You’d think that if anyone was ripe for prosecution it would be a non-citizen who returned to the country after having been deported for some other crime. But not if you’re Miranda Du, chief judge of the U.S. District Court of Nevada.
According to CBS Las Vegas affiliate KLAS, on Wednesday Du, an Obama appointee, ruled that a federal statute outlawing re-entry into the U.S. by people who have been previously deported is unconstitutional. The law in question is found in Section 1326 of the Immigration and Nationality Act and makes it a crime for a person to enter the U.S. if they have been denied admission, deported or removed.
So what, in Du’s opinion, makes this law unconstitutional? She argues that it discriminates against Hispanics.
The 43-page ruling came in a case involving Gustavo Carrillo-Lopez, who was indicted last year.

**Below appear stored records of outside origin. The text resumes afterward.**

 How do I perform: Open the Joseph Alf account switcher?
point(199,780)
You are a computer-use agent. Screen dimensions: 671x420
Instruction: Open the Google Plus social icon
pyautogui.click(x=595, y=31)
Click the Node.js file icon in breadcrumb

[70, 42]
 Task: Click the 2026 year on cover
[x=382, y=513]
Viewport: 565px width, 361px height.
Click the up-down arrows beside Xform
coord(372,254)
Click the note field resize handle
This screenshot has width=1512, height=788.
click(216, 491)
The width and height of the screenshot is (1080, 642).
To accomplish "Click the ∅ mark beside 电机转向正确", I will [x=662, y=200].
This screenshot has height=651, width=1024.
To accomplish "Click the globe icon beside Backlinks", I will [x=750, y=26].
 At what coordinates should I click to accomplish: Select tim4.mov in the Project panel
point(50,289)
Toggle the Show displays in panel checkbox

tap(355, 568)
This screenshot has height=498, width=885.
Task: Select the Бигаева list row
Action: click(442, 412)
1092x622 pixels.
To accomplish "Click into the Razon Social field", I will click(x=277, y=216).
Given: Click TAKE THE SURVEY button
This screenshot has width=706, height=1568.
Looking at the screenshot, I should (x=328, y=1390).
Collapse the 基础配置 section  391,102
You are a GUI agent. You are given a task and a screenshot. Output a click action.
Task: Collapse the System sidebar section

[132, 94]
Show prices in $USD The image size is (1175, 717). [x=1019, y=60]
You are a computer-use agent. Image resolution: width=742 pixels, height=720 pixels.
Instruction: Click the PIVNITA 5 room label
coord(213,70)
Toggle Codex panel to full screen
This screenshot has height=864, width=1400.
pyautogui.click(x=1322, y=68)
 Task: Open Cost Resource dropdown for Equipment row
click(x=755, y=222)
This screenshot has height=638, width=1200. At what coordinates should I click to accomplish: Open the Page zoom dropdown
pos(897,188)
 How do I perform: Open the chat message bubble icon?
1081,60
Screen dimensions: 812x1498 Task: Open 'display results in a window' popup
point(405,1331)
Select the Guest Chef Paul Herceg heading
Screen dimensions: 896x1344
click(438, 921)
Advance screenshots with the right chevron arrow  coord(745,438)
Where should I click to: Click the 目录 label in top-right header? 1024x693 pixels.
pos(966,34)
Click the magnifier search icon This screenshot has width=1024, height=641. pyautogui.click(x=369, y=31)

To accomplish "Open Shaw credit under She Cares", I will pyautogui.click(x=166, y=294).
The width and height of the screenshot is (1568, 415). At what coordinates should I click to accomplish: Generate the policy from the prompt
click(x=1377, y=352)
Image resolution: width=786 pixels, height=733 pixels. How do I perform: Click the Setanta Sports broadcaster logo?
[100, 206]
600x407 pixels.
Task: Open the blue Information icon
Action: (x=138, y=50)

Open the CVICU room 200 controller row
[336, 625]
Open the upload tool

He was originally deported in March 1999.
Lawyers for Carrillo-Lopez argued that the law disproportionately targeted “Latinx individuals.”
Du’s ruling cited racist origins tied to laws previously passed in 1929 and 1952. The “racial animus” that motivated earlier laws has not been erased by years of renewing laws based on a biased legal foundation, the court ruled.
The article goes on to note that the Department of Justice has not yet indicated whether it would appeal the ruling, though it appears a strong argument could be made for overturning Du’s decree. Consider a report by the Migration Policy Institute, a left-leaning think tank, that reveals that 67% of all illegal aliens in the U.S. come from Latin countries. More than half come from Mexico alone.
Making the case for discrimination when two thirds of all indictments are of people of Hispanic extraction seems like a steep climb.